FRANCOIS-XAVIER LALANNE

François-Xavier Lalanne was born in 1927 in an Agen setting that shaped the fundamental principles of his art. A grandfather who imported cow bones and was an art lover who himself reproduced masterpieces displayed in museums, a father who was a car enthusiast and president of the Agen Automobile Club, and his future animals, bred on the altar of art, were already taking shape before our eyes.

Enrolled at the Evreux Jesuit school in Normandy, François-Xavier acquired a good education learning Ancient Greek and Latin. In 1945, eager to learn drawing and painting, he moved to Paris and entered the Académie Julian where he attended Marcel Gimond's sculpture classe - who had been Maillol's student and a friend of Rodin's. Although he won the Académie's painting prize in 1948 and thus initially considered himself a painter, he had already integrated the concept of monumental sculpture. In 1949, he worked at the Louvre Museum as a guard and contemplated the works in the Egyptian and Assyrian departments, which he then took as his model. In the same year, he moved to a studio in the impasse Ronsin and joined the artistic tradition of conceptual art, the surrealists and the new realism among Redon and Noguchi, Niki de Saint-Phalle and Jean Tinguely, Max Ernst and Constantin Brancusi or even Marcel Duchamp. In 1953, at his first exhibition which took place at the Galerie Cimaise, he met the woman who was to become his alter-ego, Claude Dupeux, and who joined him in his studio in the Montparnasse area. Through their contact with James Metcalf, the Lalannes learned the art of galvanoplasty, a process that would stimulate their curiosity as sculptors.
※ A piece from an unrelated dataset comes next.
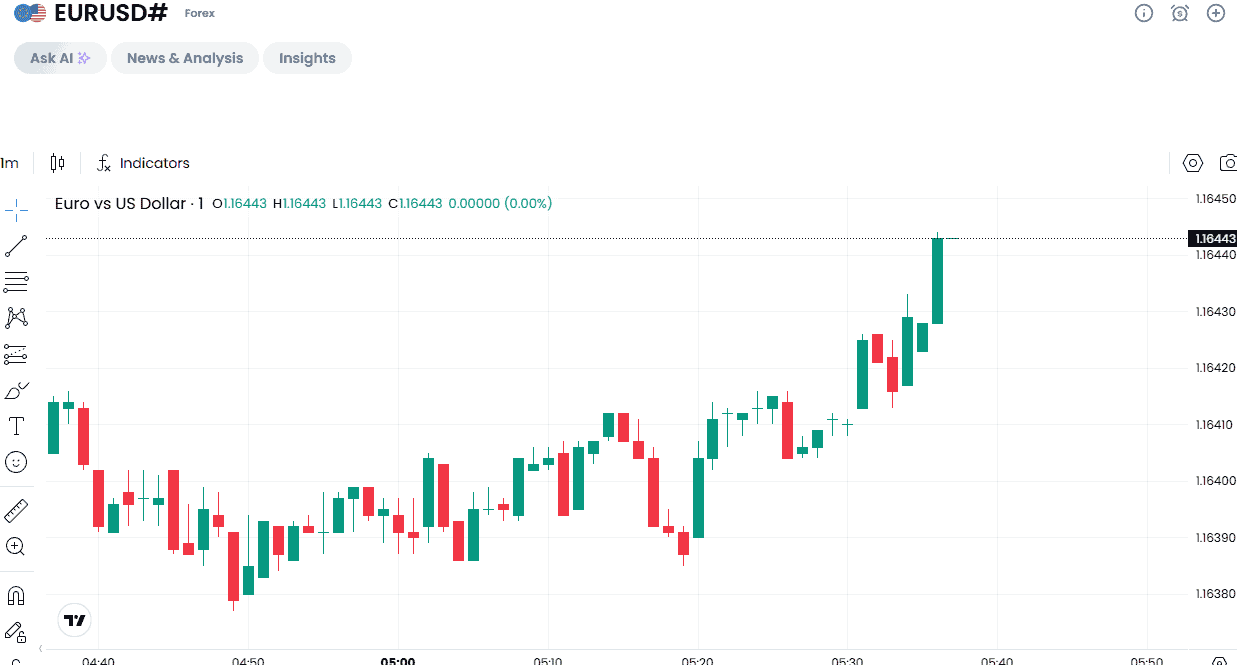Open the Indicators menu

(x=143, y=163)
Surrounded by art dealers and collectors, the Lalannes created a buzz in Paris. In 1964, Jeanine Goldschmidt, art critic Pierre Restany's wife, enabled them to throw their first exhibition entitled Zoophites at the Galerie J. François-Xavier's Rhinocrétaire is his artistic manifesto: this brass sheet metal rhinoceros-shaped behemoth turns out to be a desk and hides, in the manner of 18th-century secret furniture, a lamp, a wine cellar and a safe. Two years later, he produced another emblematic work: the Mouton, which embodies the artist's irony and innovation, since while criticizing the bourgeoisie, he offers them a comfortable piece of furniture that remains a work of art. He thus taught the greatest collectors who acquired it, such as the Rothschilds, Agnelli and Peter Marino, "the art of becoming a shepherd in a flat". A flock was then exhibited in Alexandre Iolas' gallery, giving the Lalannes' career a real boost. For François-Xavier, sculpture must be familiar and useful, while at the same time freeing art from its formal and serious straitjacket; we lie down, we sit, we eat, we write, we tidy up...

In 1967, the Lalannes settled in Ury, a place that became the epicentre of their creation for more than fifty years and revealed their real connivance. Their home-studio was the privileged place for dinners where artists such as Warhol met haute-couture designers such as Karl Lagerfeld or Lanvin, members of high society such as the Rothschilds or the David-Weills, and even aristocrats from the Greek royal family or the Bourbons. It was during these meetings in Ury that their complicity with Yves Saint-Laurent and Pierre Bergé was born. The couple placed many of the Lalannes' works in their flat on the Rue de Babylone, such as François-Xavier's nickel silver brass YSL bar, made in 1965 and sold at Christie's in 2009. Pierre Bergé declared about the Lalannes that it was preferable to replace the idea of "artist(s)" by that of "poet(s)". With this concept he revealed the particularity of an artist-craftsman who develops with lightness and fantasy a whole bestiary populating our uninhabited universes with humour.